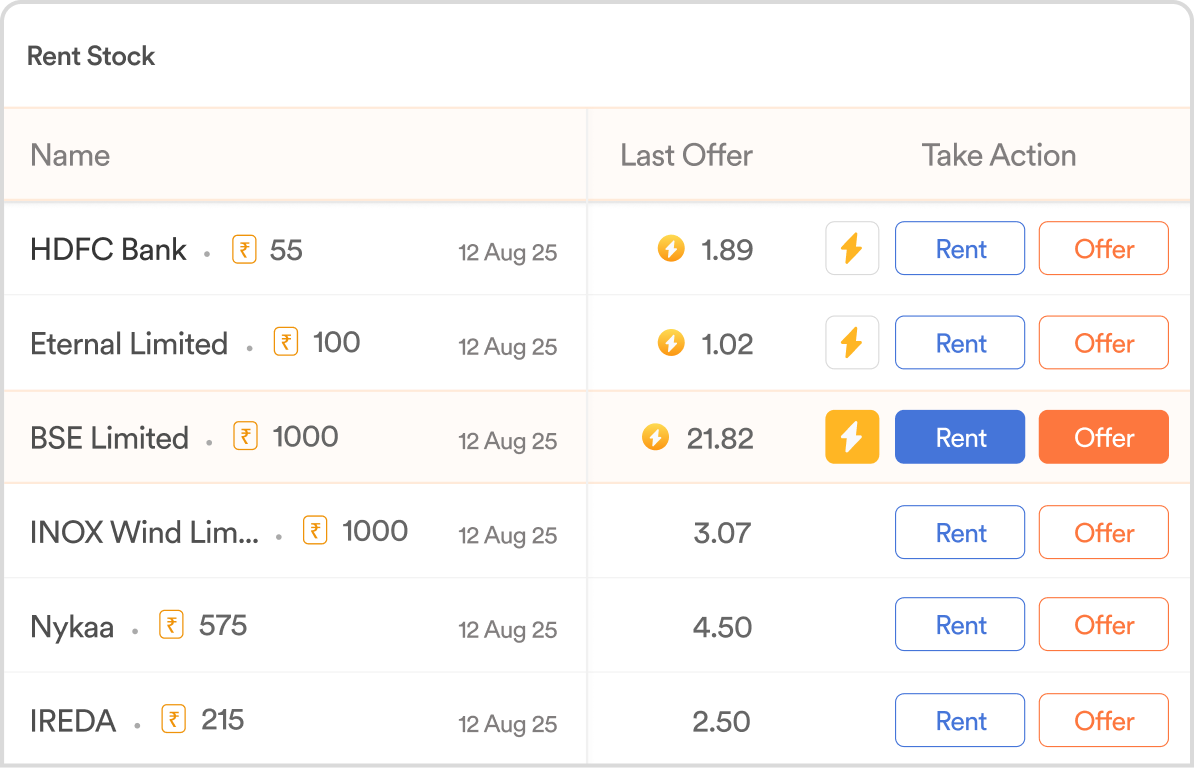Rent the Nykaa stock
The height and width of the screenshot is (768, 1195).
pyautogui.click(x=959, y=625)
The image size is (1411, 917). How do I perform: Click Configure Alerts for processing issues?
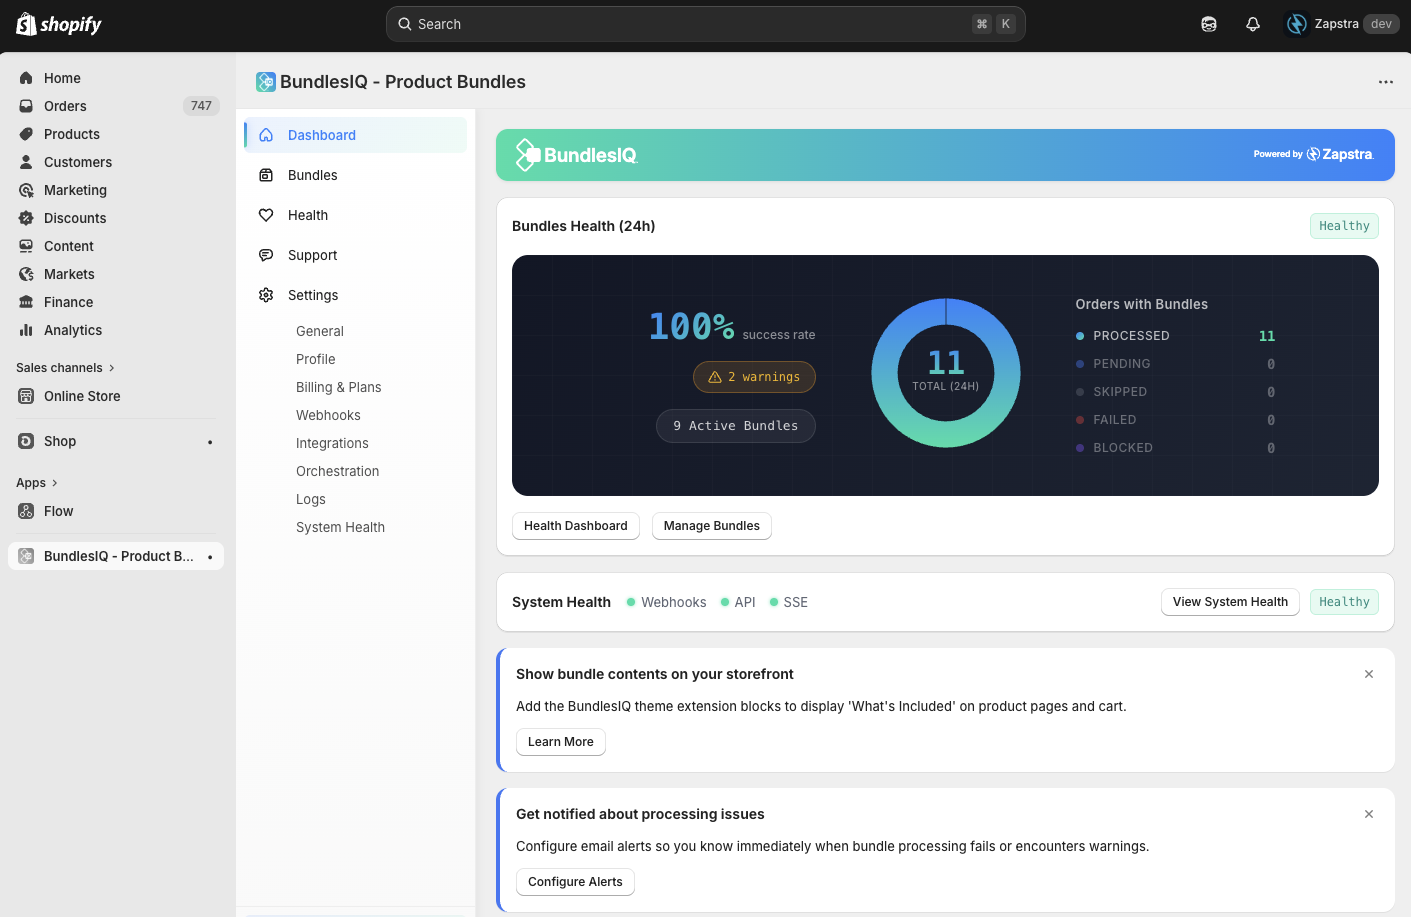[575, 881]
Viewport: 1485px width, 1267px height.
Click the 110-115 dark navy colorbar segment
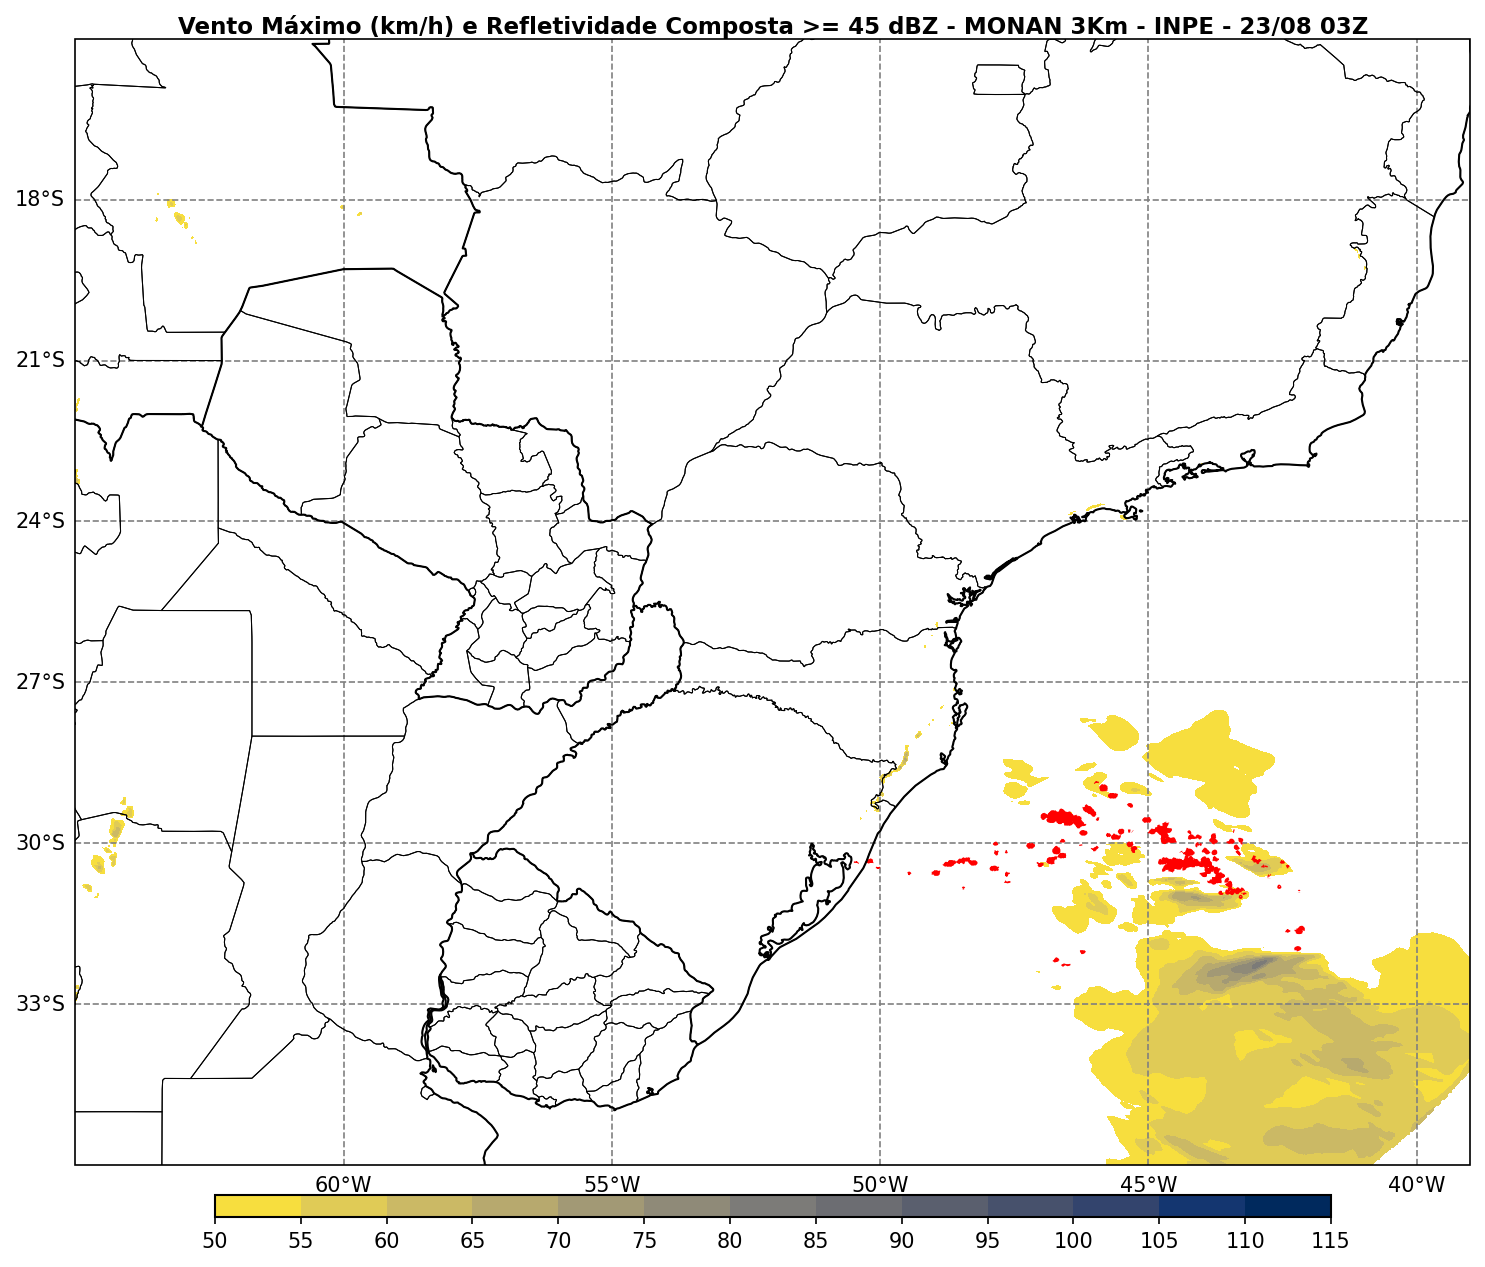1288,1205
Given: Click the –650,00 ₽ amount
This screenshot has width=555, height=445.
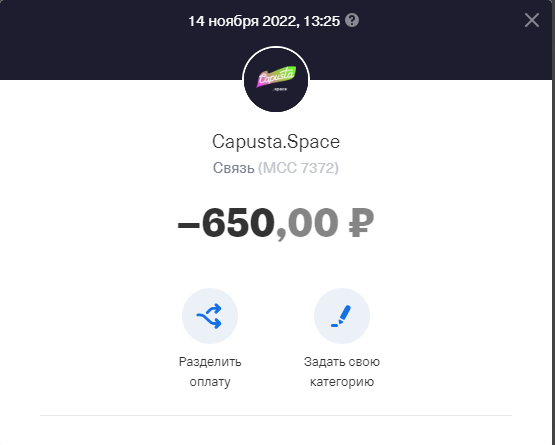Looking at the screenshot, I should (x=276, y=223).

■ ■ ■ ■ ■ ■ ■

_WHAT YOU ARE ASKED TO DO_. The answer consists solely of the lines from the one holding "Given: Click the –650,00 ₽ amount" through the last line of the entries above, set down verbatim, without any pictures.

_SOLVED EXERCISE_.
Given: Click the –650,00 ₽ amount
This screenshot has width=555, height=445.
Looking at the screenshot, I should (x=276, y=223).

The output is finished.